§ **EXPLORE THE MATERIAL**:
a: In the transcript on teasing, why does the speaker accept the teasing between some adults even though it would not suit the speaker's own social dynamic? Answer in one to three sentences.
b: List everything that, according to the transcript on teasing, the picking between some adults seems like.
c: Extend the transcript on teasing from its last sentence, keeping the same conversational voice.

And as a as a parent, I have a lot
of apprehension about it, you know, regarding my own child,
the inevitable struggles that he's gonna gonna face. And at

(02:34):
the same time, there's this weird cult of the tease
that is often difficult to understand. We see teasing in
our media, and it's sometimes presented as in a fun
comical light. We also see adults for whom teasing is
a standard part of their interactions, not fighting with each other,
but but just picking in various ways that it's it
seems like they're just terms of endearments, joking, benign criticism. Yeah,

(02:59):
and it and uh. It's often a case where I
look at it and I realized, well, this is clearly
part of their social dynamic. It wouldn't necessarily work in
my social dynamic. But I guess it's okay. Uh. We
see it factor into courtship as well, which also has
a way of of seeming weird and sour at times
of an outside perspective. Right. Well, I mean there's there's

(03:20):
two very different ways it can take place. There's a
kind you can see, a kind of friendly, sweet teasing
that takes place between people in a courtship relationship. And
then there's like the pickup artist version of it, where
somebody's clearly like making a power play. Right. And then
likewise we also see this this space, this sort of
ambiguous space where playful teasing gives over to what is

(03:43):
clearly something based in hate and abuse name calling uh
that occurs among children and even among adults. Obviously even
at the highest levels of government, you see name calling
used in a in a hurtful fashion. So if you start,
if you start picking out and I imagine a lot
of your doing this as well, thinking of all the
varying levels of teasing that are going on in your

(04:04):
immediate environment and um in politics and the media, etcetera.

§ **PROVIDED RECORDS**:
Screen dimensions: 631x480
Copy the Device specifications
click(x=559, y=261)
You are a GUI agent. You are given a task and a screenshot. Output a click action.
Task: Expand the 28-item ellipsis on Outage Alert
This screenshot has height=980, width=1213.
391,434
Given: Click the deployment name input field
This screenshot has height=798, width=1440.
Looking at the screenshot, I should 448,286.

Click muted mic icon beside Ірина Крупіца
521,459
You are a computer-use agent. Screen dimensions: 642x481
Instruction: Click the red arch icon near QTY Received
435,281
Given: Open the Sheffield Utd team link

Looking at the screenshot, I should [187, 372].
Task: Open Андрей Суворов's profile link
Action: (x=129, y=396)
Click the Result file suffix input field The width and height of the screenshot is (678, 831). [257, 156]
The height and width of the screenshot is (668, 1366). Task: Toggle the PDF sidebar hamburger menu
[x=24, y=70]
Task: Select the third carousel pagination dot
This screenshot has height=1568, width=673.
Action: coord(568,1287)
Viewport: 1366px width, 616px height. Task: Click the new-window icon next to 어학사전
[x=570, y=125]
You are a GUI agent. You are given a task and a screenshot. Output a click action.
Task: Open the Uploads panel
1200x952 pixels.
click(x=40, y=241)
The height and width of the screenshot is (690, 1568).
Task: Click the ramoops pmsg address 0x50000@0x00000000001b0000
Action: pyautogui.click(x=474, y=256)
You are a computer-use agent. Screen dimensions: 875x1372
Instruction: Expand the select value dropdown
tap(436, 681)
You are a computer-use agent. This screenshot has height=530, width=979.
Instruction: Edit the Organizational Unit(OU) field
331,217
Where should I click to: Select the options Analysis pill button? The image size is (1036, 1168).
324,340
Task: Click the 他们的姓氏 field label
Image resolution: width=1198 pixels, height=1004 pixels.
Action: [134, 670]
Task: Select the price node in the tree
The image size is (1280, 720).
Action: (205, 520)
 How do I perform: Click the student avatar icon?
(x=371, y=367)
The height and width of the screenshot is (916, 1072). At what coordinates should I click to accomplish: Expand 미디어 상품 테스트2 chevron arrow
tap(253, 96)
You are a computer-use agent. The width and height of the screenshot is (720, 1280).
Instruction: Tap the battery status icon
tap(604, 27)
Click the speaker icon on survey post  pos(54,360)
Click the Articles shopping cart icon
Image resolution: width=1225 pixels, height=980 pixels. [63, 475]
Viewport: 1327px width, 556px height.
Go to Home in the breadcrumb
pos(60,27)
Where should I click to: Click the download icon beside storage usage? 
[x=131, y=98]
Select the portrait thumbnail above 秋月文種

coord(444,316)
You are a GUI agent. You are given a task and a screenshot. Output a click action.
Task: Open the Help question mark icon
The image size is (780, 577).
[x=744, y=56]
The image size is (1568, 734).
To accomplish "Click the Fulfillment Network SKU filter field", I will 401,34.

§ **TASK-BY-TASK ANSWERS**:
a: On looking at it, the speaker recognizes that the teasing is clearly part of those adults' social dynamic. The adults are not fighting with each other but are picking at each other in ways that seem like terms of endearment, joking, and benign criticism.

b:
- Terms of endearment
- Joking
- Benign criticism

c:
On the street as you're driving your car and listen
to this podcast. You know, it's enough to make you
wonder if if we're just nothing more than just cruel
apes jockeying for social position, uh, And it's any wonder
that we managed to emerge from these social interactions with

(04:24):
self esteem and respect for our fellow humans. But part
of the issue here is that while all forms of
teasing share common features, there are at least three distinctive
forms of teasing that are often signal, that are often
singled out and definitely deserve mention here. Okay, well, what
would those forms be? All right? Well, the first is
pretty obvious, and that is that is the hurtful teasing.

(04:47):
And I think it's one of those things where we
all we all know it when we see it, right
or hear it. This is obviously the domain of bullying
and harassment, and yet at the same time it's the
sort of teasing you might see in a celebrity post
or some of you are more viciously charged a humor
or political humor. I guess you could also say it's
maybe the domain of the jester, the fool, and the clown.

(05:10):
Uh and important These are important roles throughout human history.
Oh yeah, well, I mean I might argue that the
fool in the Shakespearean sense requires its own category here,
because the fool has a lot of power and freedom,
and that's important power and freedom. Like they're the only
member of the lower classes who can point out the
flaws of the monarchs and the upper classes and get

(05:31):
away with it. There's something about the ridiculousness of the
fool that allows a critique of power that might result
in a beheading if you made the same critique in
a serious tone. And likewise, a king who beheads a
jester every week is a terrible king. They look weak. Yeah,
it makes the king look foolish if the king overreacts

(05:52):
to a to a comical critique, right, I think you're
pointing Joffrey from Game of Thrones is this type of
ruler where you realize how he's terrible. He's totally incompetent.
Look how thin Skinndy is against Uh, the humorous criticism
of the the court fool. Well, it codes so easily
for us. I mean, one of the clearest signs of

(06:15):
a toxic personality is somebody who's unable to accept criticism
and even benign criticism, or to be the butt of
a joke. You know, somebody who cannot tolerate that, especially
because of the positive role that teasing plays in our culture.
I mean, there's so much teasing that is not hurtful, hateful.

(06:35):
I mean it is a constant feature of conversation between friends,
between couples, between family members, between educators and the people
they educate. Teasing, you know, there's like a sweet, benign
form of teasing that's absolutely essential to these relationships. You know.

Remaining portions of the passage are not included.